For instance, Covet Fashion’s app allows users to dress up avatars, post their creations, compete in challenges, and win physical or virtual prizes. In other words, they gamify what Pura Vida uses as social proof.
Naturally, Covet allows users to shop the looks that they’ve created, turning the game into profit.
Already, social media comes with its own inherent grading scale. By adding a leaderboard that aggregates social media interactions, badges, and challenges, you can take those habit-forming payoffs into overdrive. Categories like hottest looks, who wore it best, and most creative transforms fashion into an interactive game.
While Covet’s avatar app applies to the top of the funnel, a far more lucrative approach would be to integrate your competition post purchase. By encouraging customers via email, social, or Messenger chatbots to participate immediately after delivery, you not only feed their egos … you prime them for repeat purchases as well.
The point in all of this is to associate both ordering and receiving your products with the thrill of asking, “Does this look good on me?”
Fun with Friends and Family
Articles like We are Living in a Board Game Renaissance and It’s Official, Everyone: Board Games Are Cool Now make one thing is clear: despite all expectations, the sale of old-school, table-top games is exploding. Hilarious entries like Exploding Kittens and even NSFW options like Cards Against Humanity are some of the top picks.
And it’s no surprise.
The reason such products hold appeal goes right back to the core of iGaming itself: competition, measured risk, and relationships. Those feelings become more pronounced when they involve friends and family.

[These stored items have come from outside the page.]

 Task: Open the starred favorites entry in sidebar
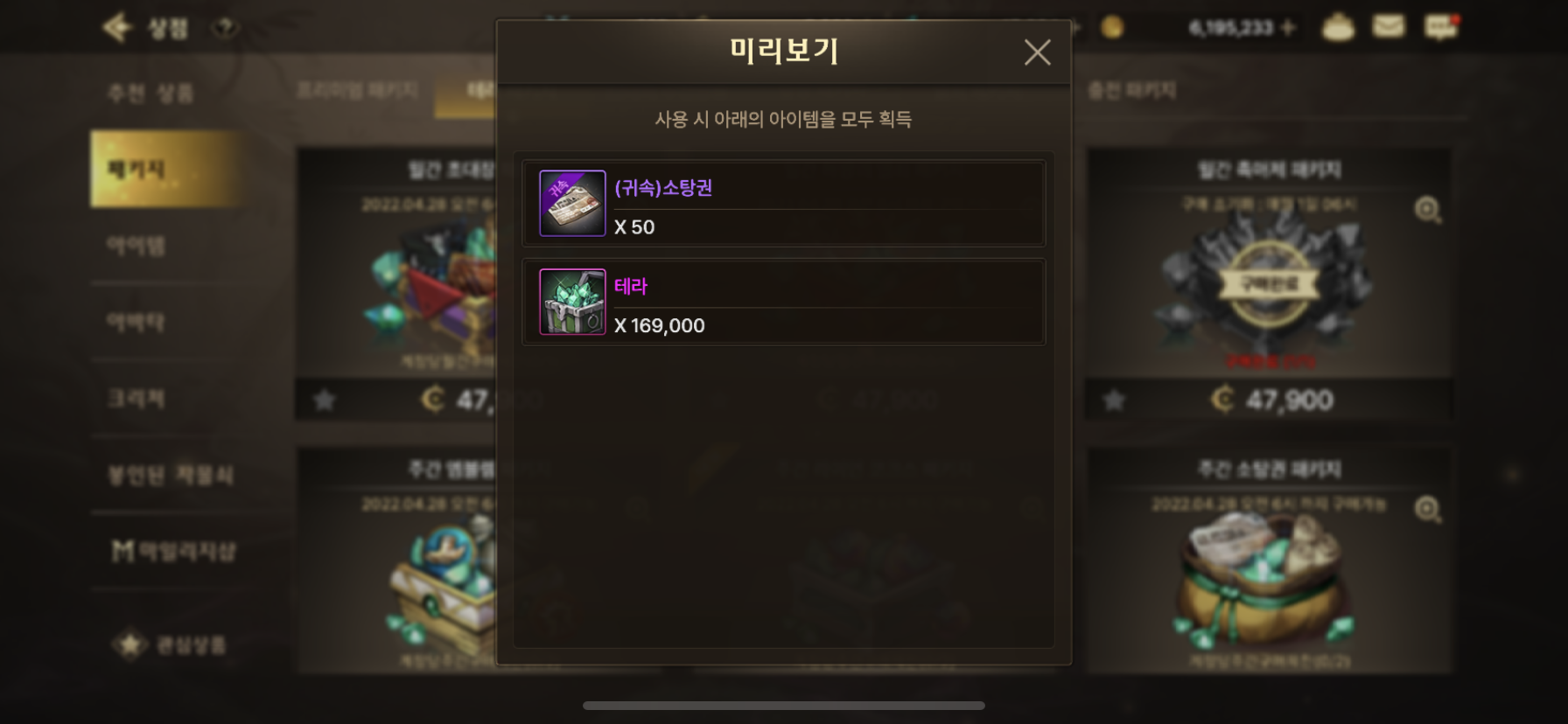click(169, 645)
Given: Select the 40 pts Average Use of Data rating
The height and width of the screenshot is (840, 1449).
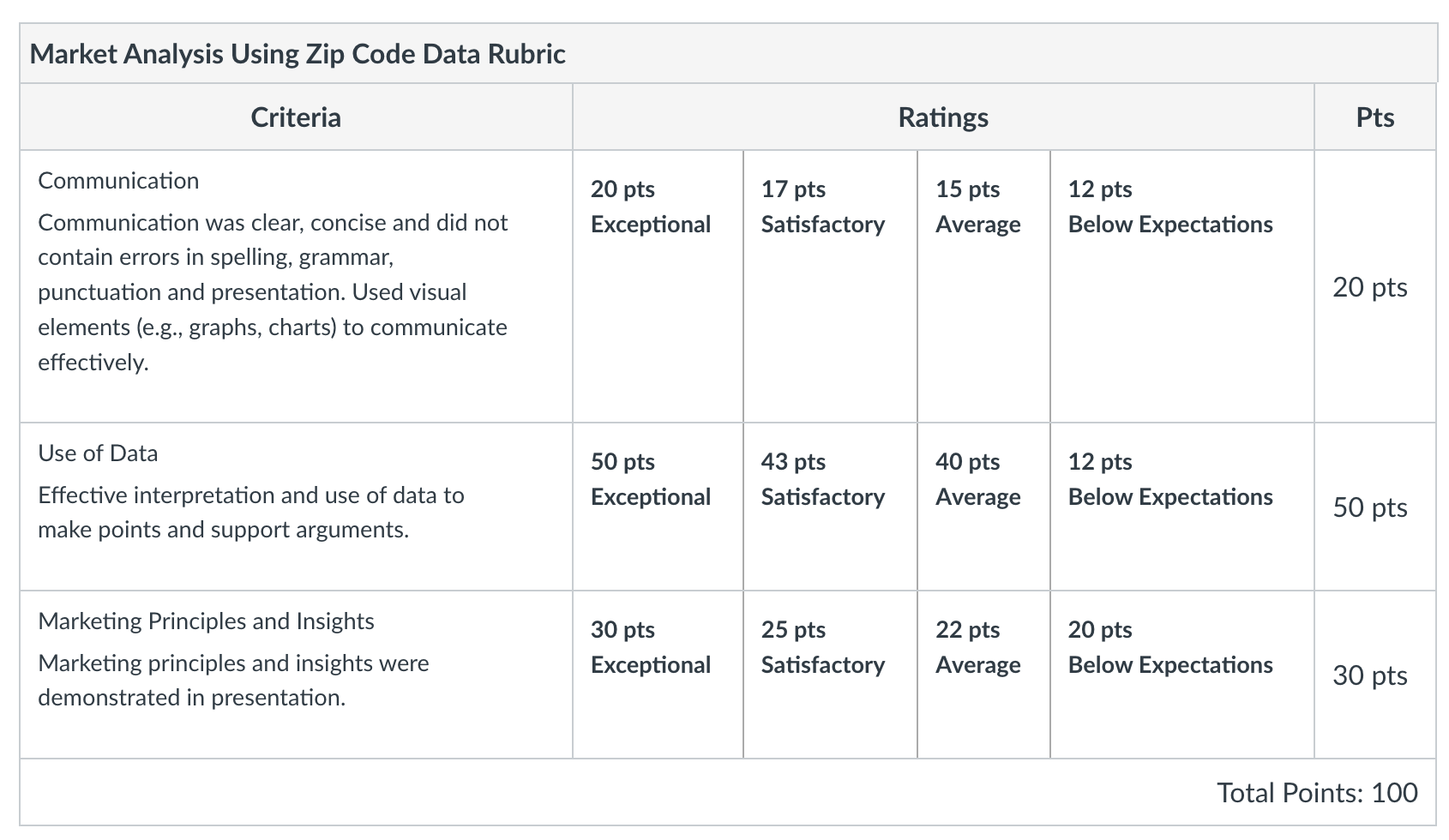Looking at the screenshot, I should click(983, 507).
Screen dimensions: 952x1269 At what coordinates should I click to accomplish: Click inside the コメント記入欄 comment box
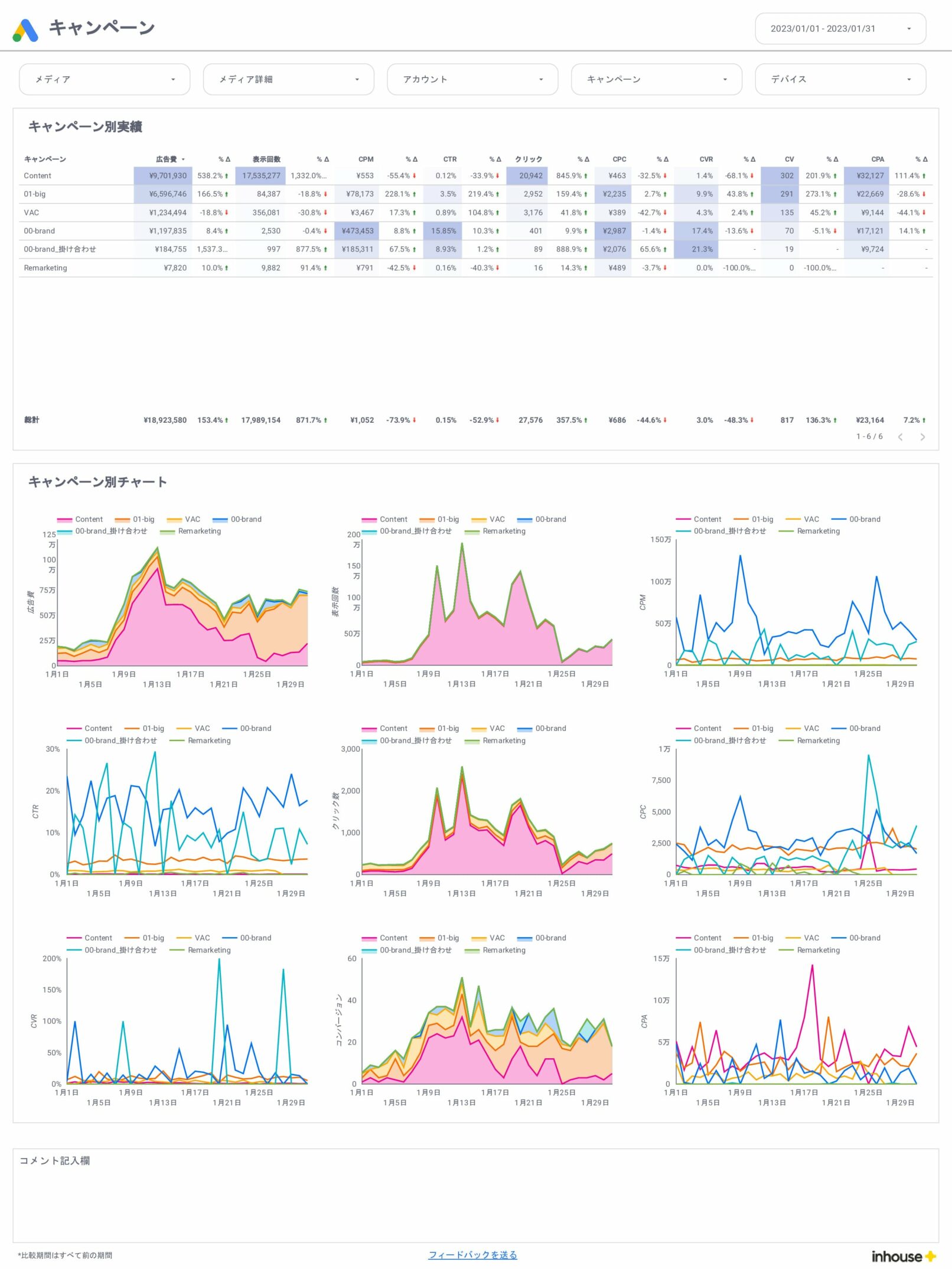(475, 1205)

As evidence, consider the driving reason behind Pokémon Go’s success. Most often, the power of augmented reality is held up as the game’s defining feature. Data from EEDAR’s PlayerPulse, however, reports that the number one factor in player motivation was relationships:
Even more interesting, the number one referral source was the same:
Many ecommerce companies are taking advantage of this truth.
Disney recently created Appisodes, an interactive game that overlaps with “create your own adventure” episodes for young children. Not surprisingly, in-app purchases are part of the equation. Jackbox Games marries the physical board game with digital convenience, allowing users to connect to board-game-style competitions using smartphones and a video game console.
Perhaps most ripe of all, however, is something like Shopify’s Unity Buy SDK (software development kit), which allows ecommerce merchants to integrate physical product purchases directly into games — like Alto’s Adventure (shown below) — or through “customized purchases, such as the player buying a t-shirt that shows the total distance they’ve traveled, or ordering prints of photos that they’ve taken of scenes in the game.” In the case of the second, the leverage point for retention essentially means letting players turn memories into memorabilia.
If there’s one thing people are loyal to, it’s their friends and family. If your product creates memories to bond them, they’ll be just as committed to you as they are to each other.
Don’t Play it Safe
When making a purchase, most people want a safety net.
But too much safety makes it hard to keep them coming back.
Even if you’re not in the niches mentioned above, the lessons still apply. Find a healthy gaming pattern that works for you. Build an ongoing challenge and reward people with prizes, social accolades, or just the right to brag through leaderboards and badges.
The reality is human nature loves competition, risk, and relationships. Allow these three desires to inform your habit-building customer retention methods and not only will you have fun doing it, but customers will find it next to impossible to resist returning.